Long time readers know this is a favorite of all the indicators we follow. Total N. American rail traffic came in at 717k carloads last week, well above 2012 levels. Of more importance, was the categories that continue to hove at or above multi year highs: forrest products, metals, autos and stone & related products. Those are the core building products used for all types of construction and manufacturing. Seeing them show continued strength (both coal and petroleum were down) long with intermodal traffic indicates continuing growth in the US construction/manufacturing sector.
Here is the chart:
When we add to this the multi-year breakout in temporary employment (see below) we can add a strengthening labor market to the mix:
Those who have followed these indicators should not be surprised by the 2.8% GDP reading we saw today and in fact, were it not for the gov’t shutdown in Q4, I would day we would have surpassed that. I have no prediction on what effect the shutdown will have on Q4 GDP. There could be catchup activity over the remaining 7 weeks of the quarter that could negated its effect. We will probably never know although I’m sure politicians will try to place a number on it so as the castigate the other party for the shutdown.
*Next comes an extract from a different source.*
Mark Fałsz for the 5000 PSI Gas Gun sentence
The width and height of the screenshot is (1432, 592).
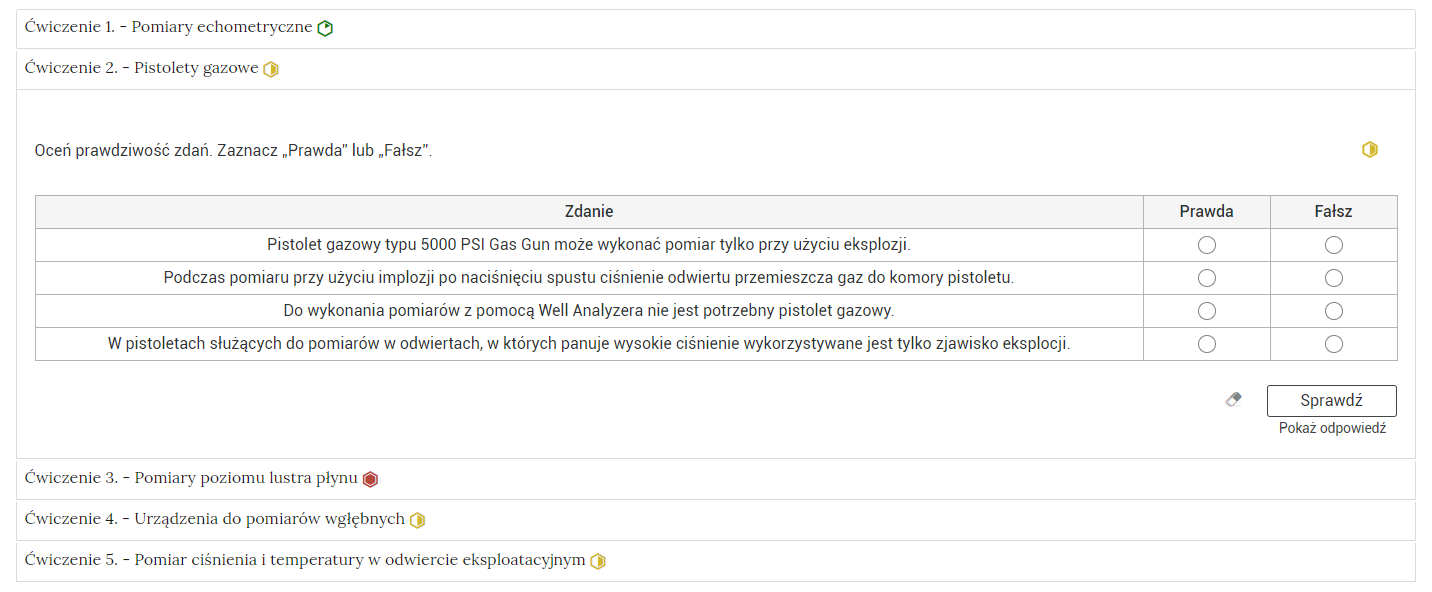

Ignore them. As we have seen despite sequester, the EU, budget battles, the US economy is gaining steam, not losing it. All the main data point we follow here back that thesis. Imagine what it could do if the the gov’t ever got its collective act together and stopped with the “quarterly crisis” garbage? If we had anything representing a cohesive economic and tax policy? If business could plan more than 6 months ahead?
The fact the economy is doing what is has despite the US Gov’t doing just about everything it can to derail it is a testament to its underlying strength. The point of this is not to bitch (ok , just a little) but to say that if Congress and the Pres make any progress at all (coin flip), we could easily see growth >3% next year…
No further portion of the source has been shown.